# PF List for the Supreme



## carly87 (Feb 11, 2011)

Ok, so now that everyone's paperwork is starting to arrive and we all know where our pens are, I'm writing to start the list we spoke about on another post a while back.

Basically, this is a way for all Pet Forum members not only to meet each other, but to get to see all the PF cats on show that day. What I am suggesting is that I put together a list containing:

1. PF user name.
2. Real name if comfy to give.
3. Cat's name.
4. Cat's pen number.
5. Time or times when you will be at your pen (guaranteed), so that PF members can drop by to say hello.
6. If you know what you'll be wearing, then a description so that you can be easily found.

I know a lot of PF members really wanted to meet each other, so thought this was the best way to do it.

Are folks still happy to do this?
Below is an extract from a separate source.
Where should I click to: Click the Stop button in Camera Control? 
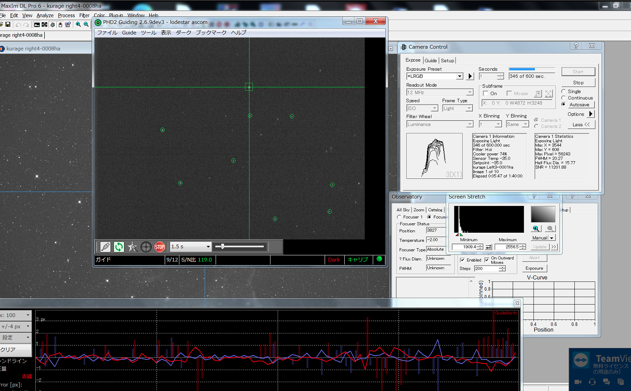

If so, then please PM me with the details above and I'll start formulating a list which can be sent to all interested PF members just before the show.


----------



## Durhamchance (Aug 2, 2012)

PM sent :thumbsup:


----------



## rcmadd (Feb 6, 2011)

I will pm later after work


----------



## jo-pop (May 27, 2011)

I wish I was going but I am crazy enough to subject myself to a 2 day TICA. Next year though... we shall go to the Supreme, with one or two  cats


----------



## Cazzer (Feb 1, 2010)

great idea Carly. I'm always too mean to buy a programme [would rather spend it on treats for the cats] so this will be a great help .


----------



## rcmadd (Feb 6, 2011)

jo-pop said:


> I wish I was going but I am crazy enough to subject myself to a 2 day TICA. Next year though... we shall go to the Supreme, with one or two  cats


come and have a day out then....


----------



## jo-pop (May 27, 2011)

rcmadd said:


> come and have a day out then....


TICA show is a 2 day one all that weekend. :thumbdown:


----------



## Chiantina (Oct 16, 2012)

PM sent!! Hope to meet some fellow PFers on the day!!


----------



## MrRustyRead (Mar 14, 2011)

i shall be going, but not showing. i think we should design a pf badge for people to wear.


----------



## Aurelie (Apr 10, 2012)

I am really looking forward to seeing some of our PF cats


----------



## carly87 (Feb 11, 2011)

I've got only 4 PMs so far. Keep 'em coming!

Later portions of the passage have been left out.